The art is incredible. Powell has a gift for facial expressions and composition that rivals Kevin Maguire's work. Powell's style is nothing like Maguire's but both artists are able to convey what they want to elegantly. Check out Powell's site for examples of his work.

The writing (also by Powell) is excellent. It's funny and compelling and downright silly in places which is exactly what this story needs. The dialogue is snappy and the jokes are always part of the story. The Goon himself is an excellent character. He's the tough guy you all want to root for. He'd make a great movie action hero but Hollywood would probably screw it up. An animated series would be better but it would have to be on HBO to really convey the mood of the comic.

The Iron Ghost #1: I picked this one up on a whim. I really like World War II stories, especially those from the European Theatre. The story is introduced very well and we get some tantalizing hints about why the title character does what he does. I'm not spoiling anything by telling you that this comic is about someone who has it in for SS Officers and goes around Berlin during the heaviest American/English bombing raids killing them. The story alternates between the Iron Ghost and two German police detectives who have been assigned to solve these murders in the midst of all this chaos.

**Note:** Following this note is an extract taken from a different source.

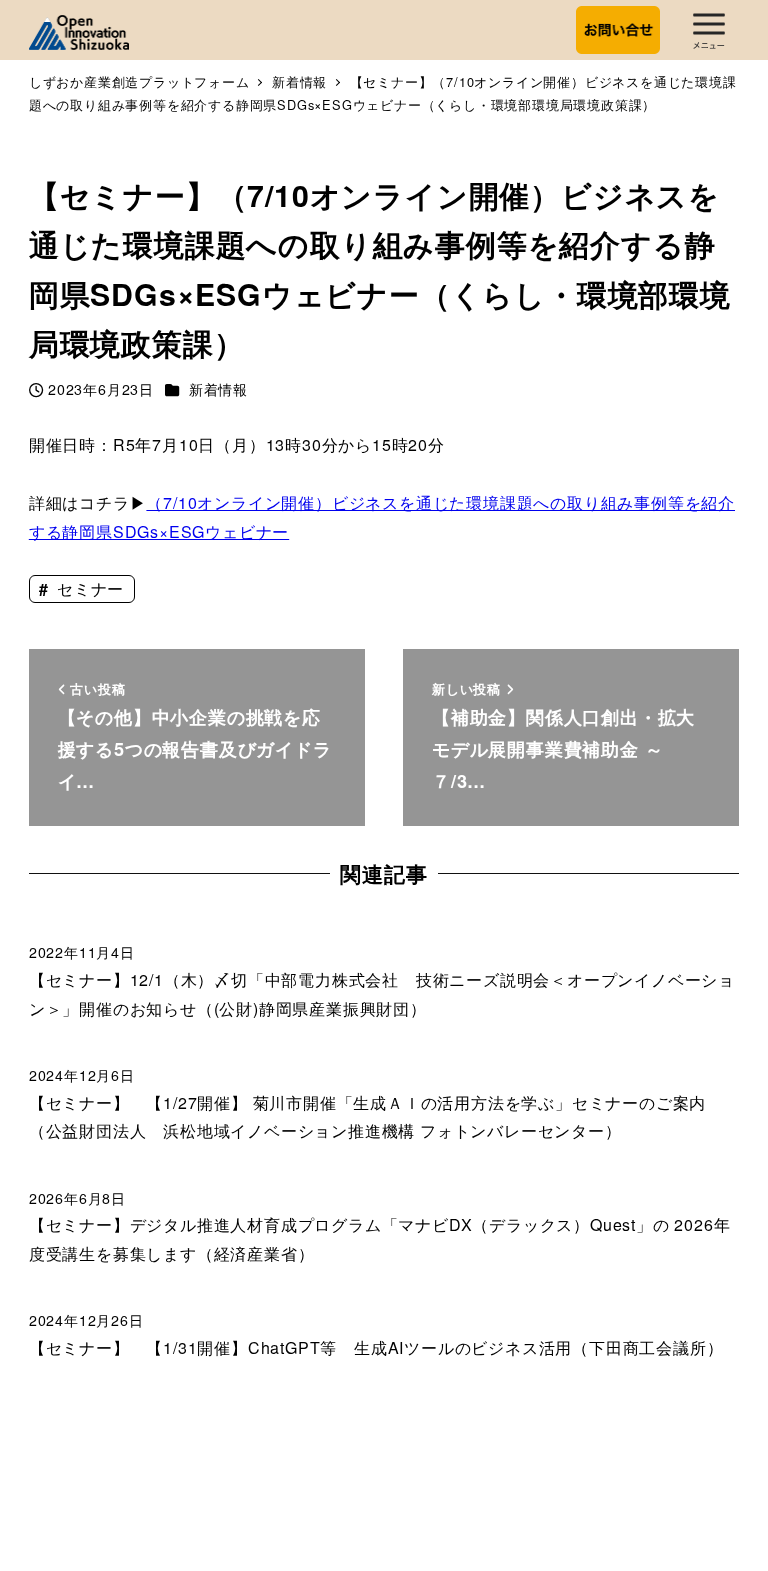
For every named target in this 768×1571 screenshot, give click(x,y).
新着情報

The art by Sergio Cariello is excellent. He uses a narrow, dark pallette of browns, blacks and greys to give the whole thing a historical feel. It also fits the story very well. Chuck Dixon wrote the story and he does a great job of balancing the main character's need for revenge against the brutality of his actions. This is one angry guy. The whole thing has a very "The Shadow" feel to it. In fact, the cover is an obvious nod to that look.